[EXTRACT PROVIDED Boundary: Start]

Better by variadic design?
TL;DR The libfbp library needs a directed graph container for the ensemble of communicating components that makes FBP programming as easy and error free as possible. Achieving these goals by giving the directed graph class the responsibilities for creation, storage, lifetime and execution of its components and connections poses the challenge of how to implement generic factory methods that allow the creation of a zoo of unknowable components and connections? C++11/14 variadic template metaprogramming to the rescue!
With the mathematical semantics in hand for describing any FBP program as a graph theoretic ensemble of CSP components communicating via named connections the libfbp library needs an implementation of the executable FBP directed graph.The constructing, containing, executing and disposing of components and connections presents a significant and unnecessary cognitive load to the user of the libfbp library. Keeping the wetware working memory of the FBP programmer free of such, effectively house-keeping, duties is expected to make the task of FBP programming using libfbp both easier and less error prone.
Therefore, the directed graph class should not simply be a storage container for the components and connections but also hide the creation, lifetime management and execution from the would-be FBP programmer.
It follows naturally then that a directed graph object is needed, not in the general purpose sense but rather one specific to the creation, storage, life time management and execution of FBP components and connections. Decomposing these design goals into their implementation description:
Component(s)
- Creation: Given the potentially infinite, and hence unknowable at compile time, variety of concrete components, it follows that creation will necessitate a generic factory method pattern; or in C++ terms a template factory member function. However, this template factory member function will need to be able to handle an unknowable number of unknowable types required by the equally unknowable component type for creation! Further, because libfbp components are not reentrant then each component will have to be unique and uniquely addressable, hence, possess a unique identifier - the std::string name of the component.
- Storage: Confirmable unique addressable storage is best served by the std::map structure.
- Life time: The logical lifetime of the component is dictated by its utility but the knotty problem of how to handle its physical storage lifetime remains. The initial appeal of permitting apoptosis by self-deletion once its utility has expired would present storage problems to fbp::graph. In this way, despite the resource freeing appeal of self-deletion, the decision is dictated by the need to maintain absolute decoupling of the component from its environment and avoid dangling pointers in the graph object. Therefore, a map of component name keys to std::unique_ptr item component* will ensure the RAII model of component lifetime and ensure each component is unique and uniquely addressable‑as required.
The desired lifetime management and uniqueness of components can be assured and memory leaks avoided by preventing the user from free reign creation. User component creation can be achieved by passing the desired component type as the template parameter to the factory member function along with a unique std::string identifier. Then, because libfbp components, as per their CSP theoretical basis, are opaque to the environment, the user has no need to access nor manipulate the component directly and components can stay safely under the auspices of the graph object. The user needs only the ability to specify how the components are connected, which can be achieved with the components' unique identifiers. - Execution: Since it is not knowable at design time the nature of the underlying PXM only the contract that it must fulfil will be to execute the operator()() of a component and behave accordingly to its return values (as previously described here) and to comply with a very simple interface that permits the black bag addition of components that have the guarantee from the underlying PXM of being given opportunity to execute at some point.

[EXTRACT PROVIDED Boundary: End]
[DATA SEGMENT Boundary: Start]

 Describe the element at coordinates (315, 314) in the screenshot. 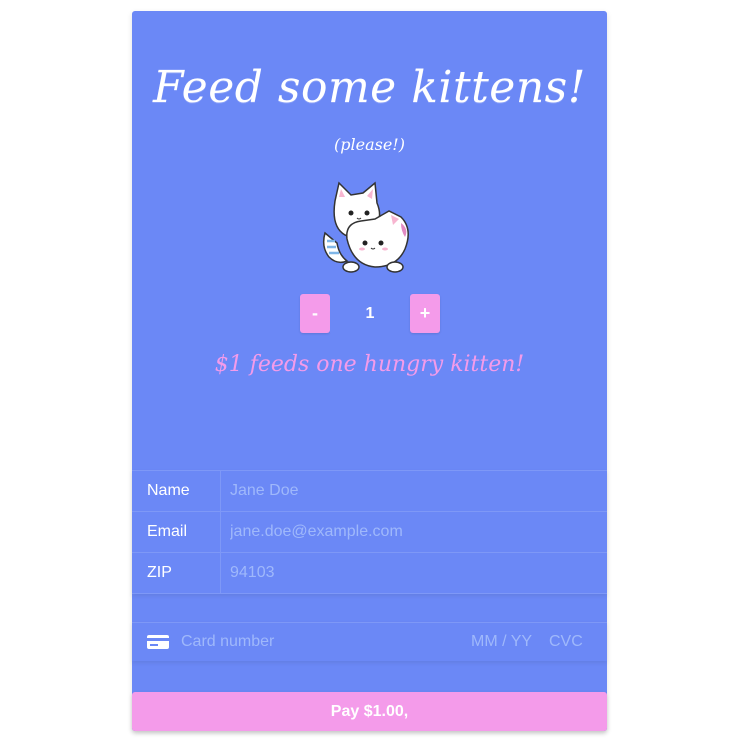

I see `decrement-button: -` at that location.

[DATA SEGMENT Boundary: End]

■ **PROBLEM SET**:
1 – Answer the following questions using the libfbp design article.
(a) Which structure best serves confirmable unique addressable storage?
(b) What does each component possess as its unique identifier?
(c) Which member function of a component must the underlying PXM execute?
2 – Write the next part of the libfbp design article, continuing from its final sentence.

■ **TASK ANSWERS**:
1 –
(a) The std::map structure.
(b) The std::string name of the component.
(c) The operator()() of the component.

2 –
Connection(s)
- Creation: Again, given the potentially infinite, and hence unknowable at compile time, variety of concrete connection classes then a template factory member function that takes a connection type and the names of the components to be connected and an, optional, connection name. The connection name is optional because, although in libfbp each connection can only be shared between 2 ports of 1 or 2 components, and no more, it is the case that each connection must be unique, but, since the connection itself is a passive object invisible in its own right to the PXM it does not need to be uniquely addressable. Indeed, the name, at least for one default connection, is optional. However, given that the connection itself must be unique then taking its construction out of the hands of the user will guarantee this part of the contract is honoured.
- Storage: Given that, in terms of the connection, fbp::graph is looking to store a unique element where the value itself is the unique key then the std::set presents itself as the obvious choice of data structure. However, because the connection uniqueness guarantee is assured by its creation being only via the graph connection factory member function then the std::vector will serve ideally for connection storage.
- Life time: As for the component so for the connection, whose logical lifetime is dictated by its programmatic utility but its physical lifetime can be subsumed to its containing vector of std::unique pointer. However, as in life, there may be unintended consequences from any software engineering design decision and it may be the case that in an FBP solution that requires a very large turnover of nodes and connections that some form of garbage collection would need to be implemented to recoup storage from dead components and connections?
- Execution: As has already been expressed the PXM is oblivious of the independent existence of connections themselves and the execution of a connection's member functions takes place via their connected components.
fbp::dgraph
(Code snippets now with added explanation!)
Static versus runtime graph construction
It is clear from the design description so far that the FBP program graph itself is constructed at compile time from the programatic or, potentially, graph language description presented. However, it remains (very) appealing to enable libfbp to extend the FBP program graph or, for that matter, construct subgraphs at runtime.Such functionality is particularly desirable to enable libfbp to address those classes of problems whose size can not be known at compile time. Such functionality does not necessitate breaking the 4th wall of component isolation and can be achieved by extending the language with a global function(s) that permits the spawning and connection of new components. But, as has already been alluded to in the lifetime discussions for component and connection, the storage challenges imposed by implementing runtime graph construction and/or extension remain to be addressed.
What next?
Onto the canonical FBP program and no, it's not "Hello World!"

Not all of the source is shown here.